■ **IL TUO COMPITO**:
Per favore, riscrivi soltanto il materiale che inizia con la riga contenente "Describe the element" e termina con quella contenente "table1-cell: 2.9× 108", entrambe comprese. Rinomina "element" in "item", lascia invariato tutto il resto e ometti le immagini.

☆ ☆ ☆ ☆ ☆ ☆ ☆

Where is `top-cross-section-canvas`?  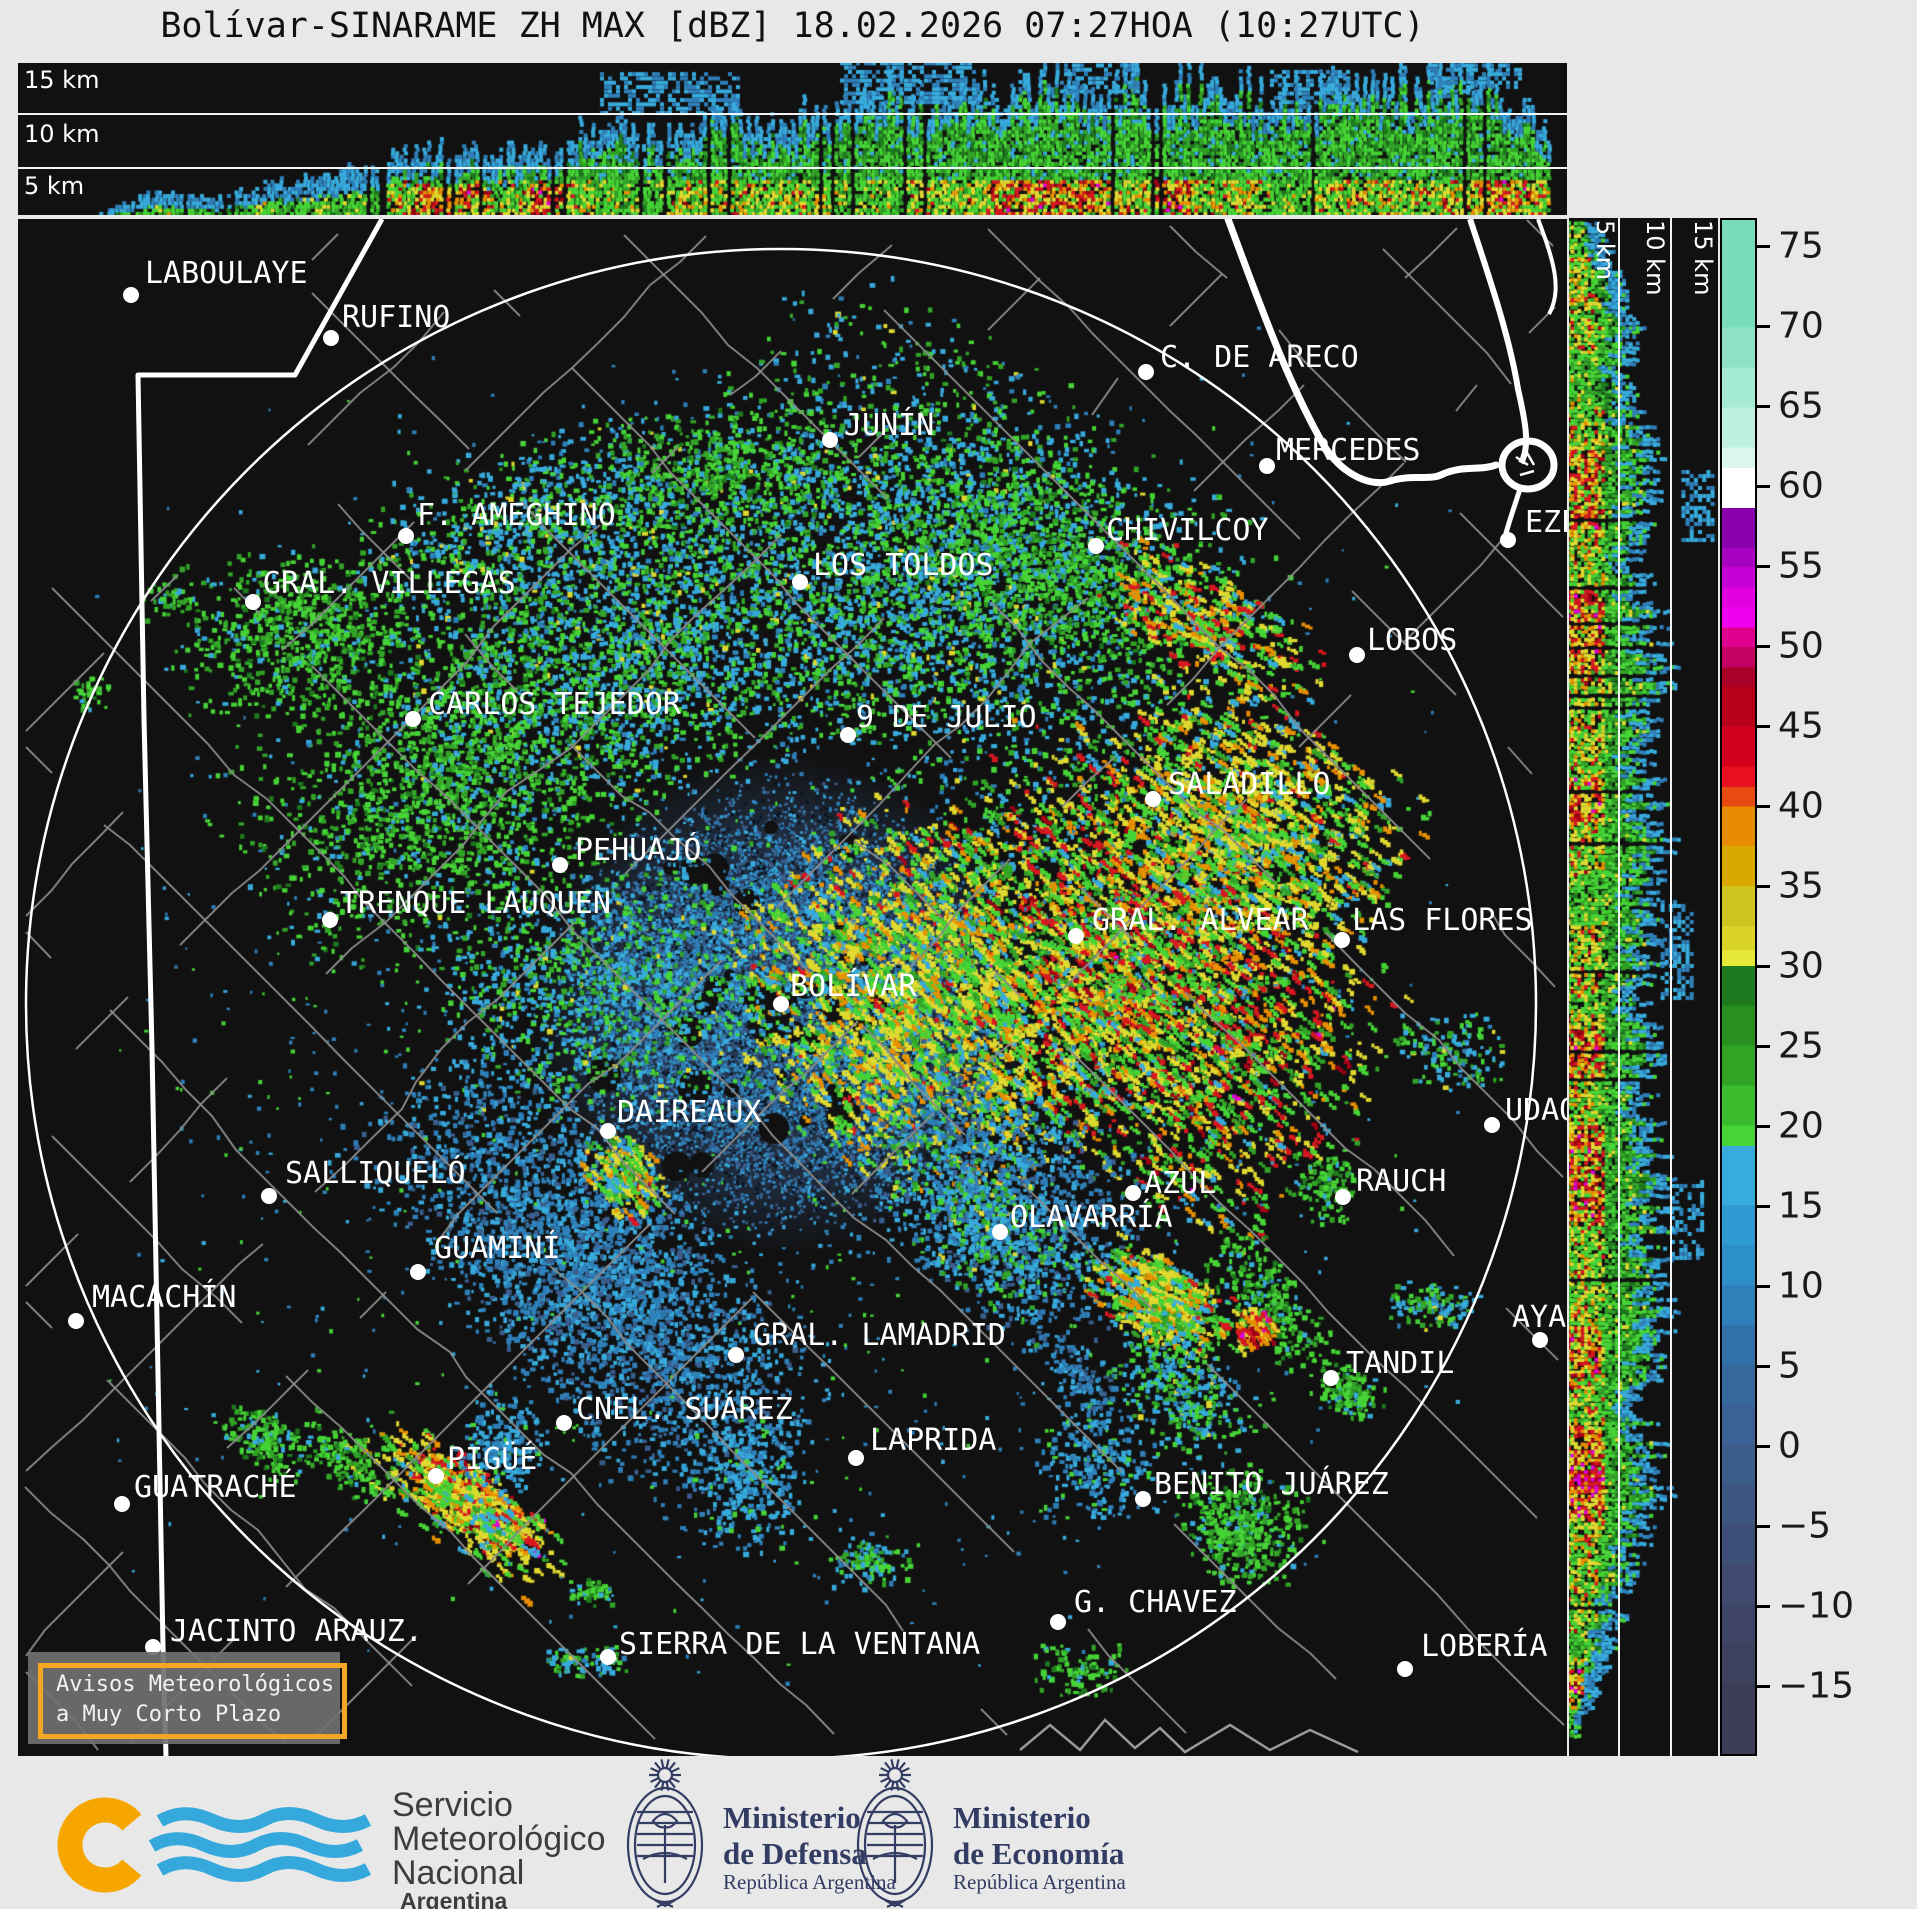
top-cross-section-canvas is located at coordinates (792, 139).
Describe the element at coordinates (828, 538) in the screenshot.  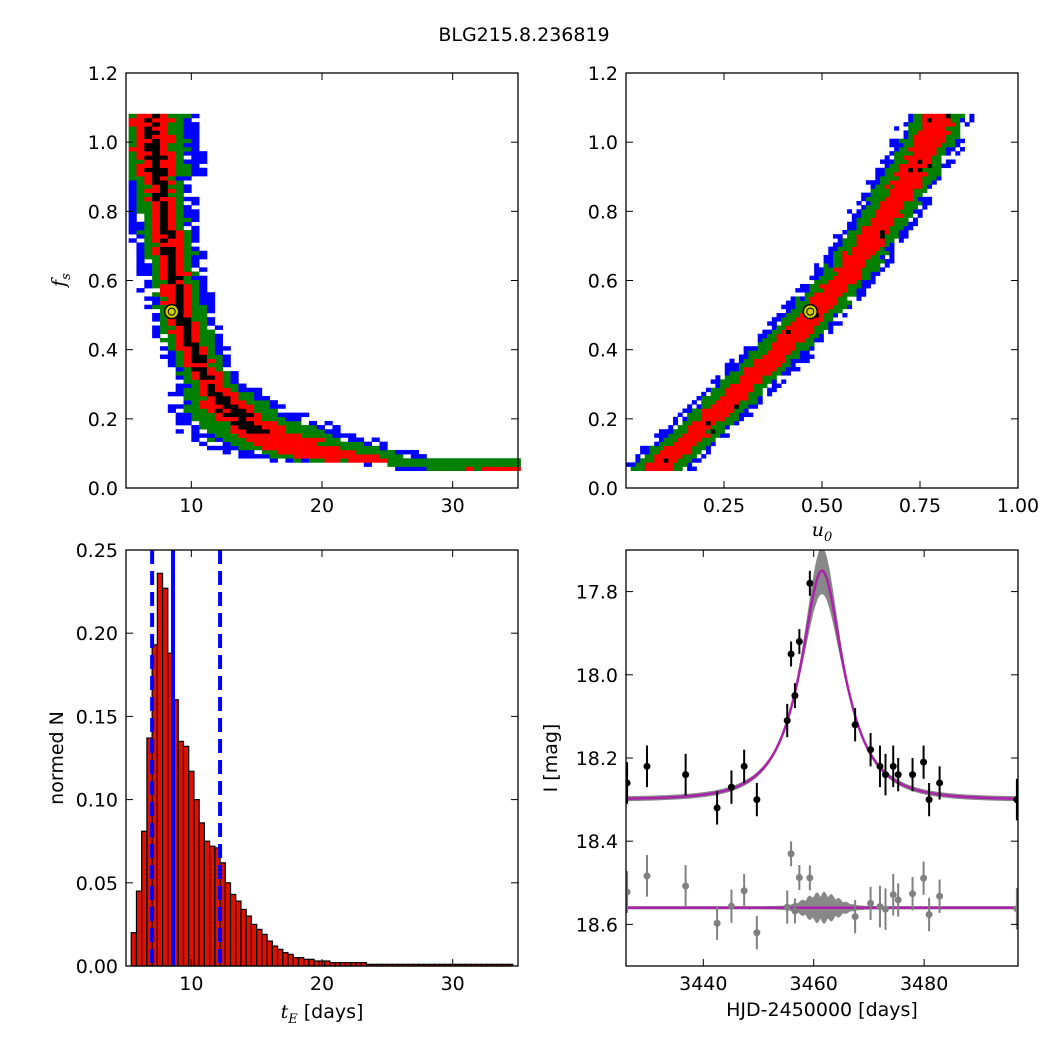
I see `math-sub: 0` at that location.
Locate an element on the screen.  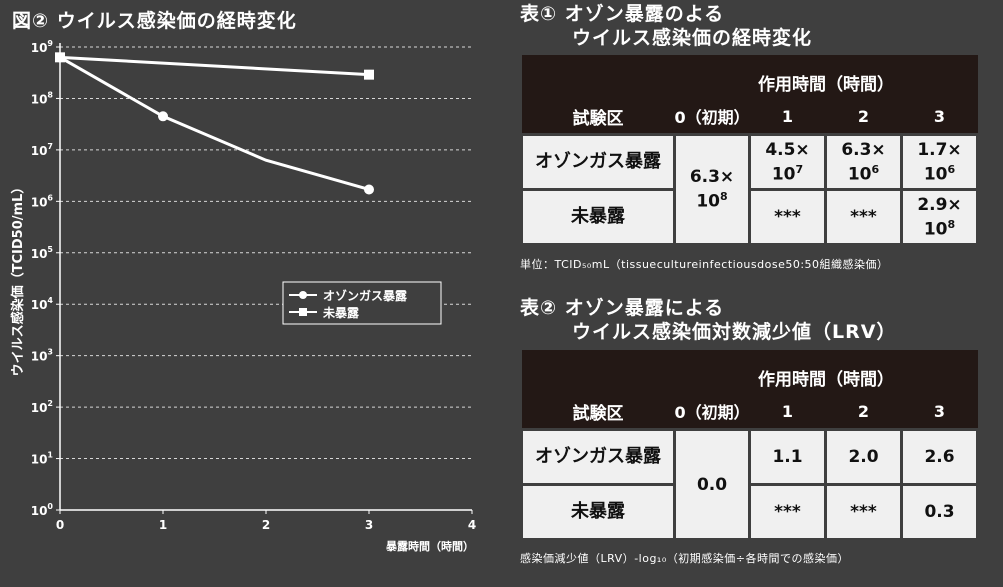
table1-cell: 2.9× 108 is located at coordinates (940, 217).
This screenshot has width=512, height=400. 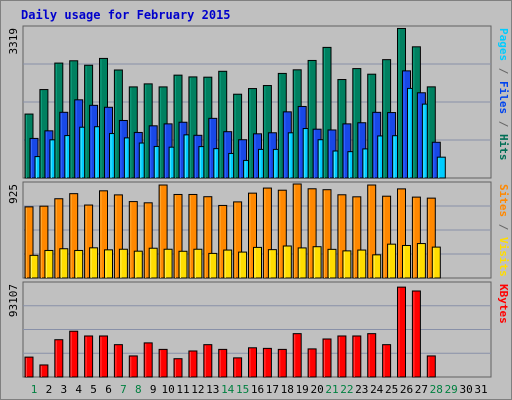 I want to click on x-tick-label-day-7: 7, so click(x=124, y=390).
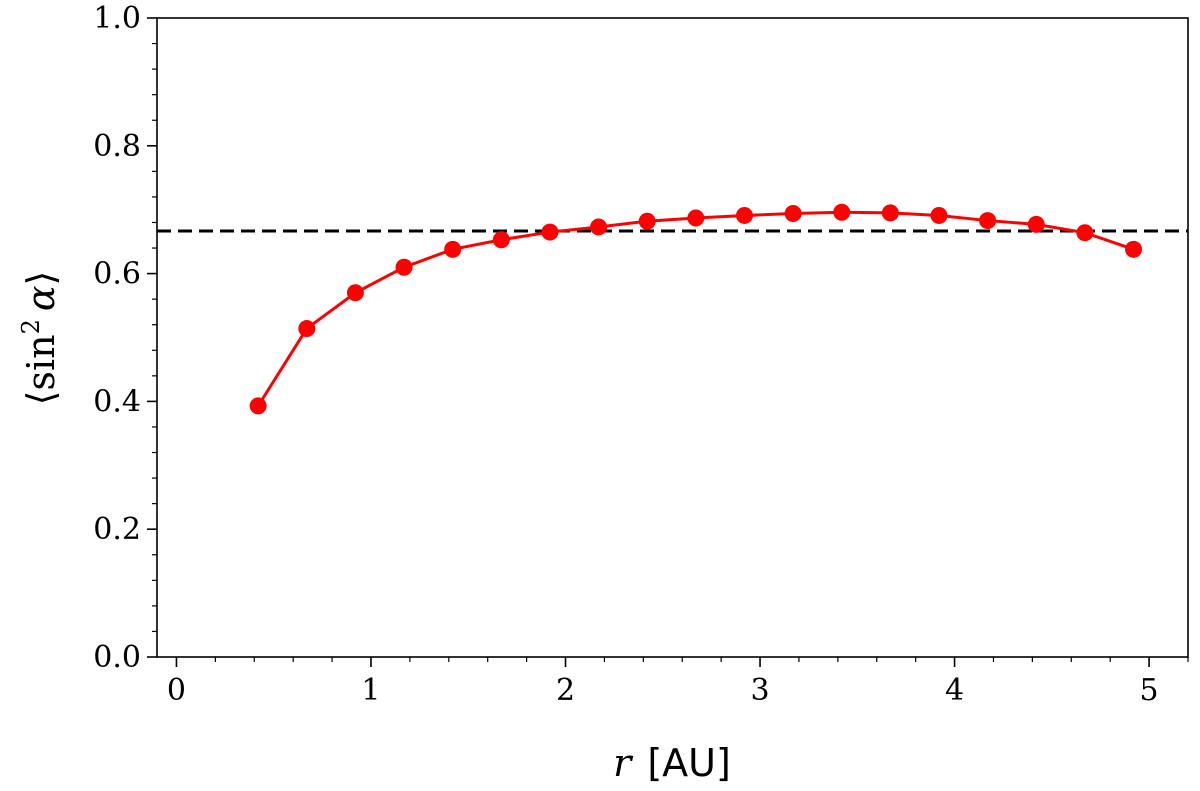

☆ ☆ ☆ ☆ ☆ ☆ ☆

■ **AREA DI RISPOSTA**:
Describe the item at coordinates (828, 538) in the screenshot.  
I see `math-sub: 0` at that location.
Locate an item on the screen.  
table1-cell: 2.9× 108 is located at coordinates (940, 217).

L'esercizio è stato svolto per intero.